Copy all of the records word for word.

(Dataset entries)
______

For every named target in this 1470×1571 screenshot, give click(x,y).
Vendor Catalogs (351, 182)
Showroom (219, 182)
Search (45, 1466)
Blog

______

PROBLEM SOLUTION:
For every named target in this 1470×1571 screenshot, give click(x,y).
Vendor Catalogs (351, 182)
Showroom (219, 182)
Search (45, 1466)
Blog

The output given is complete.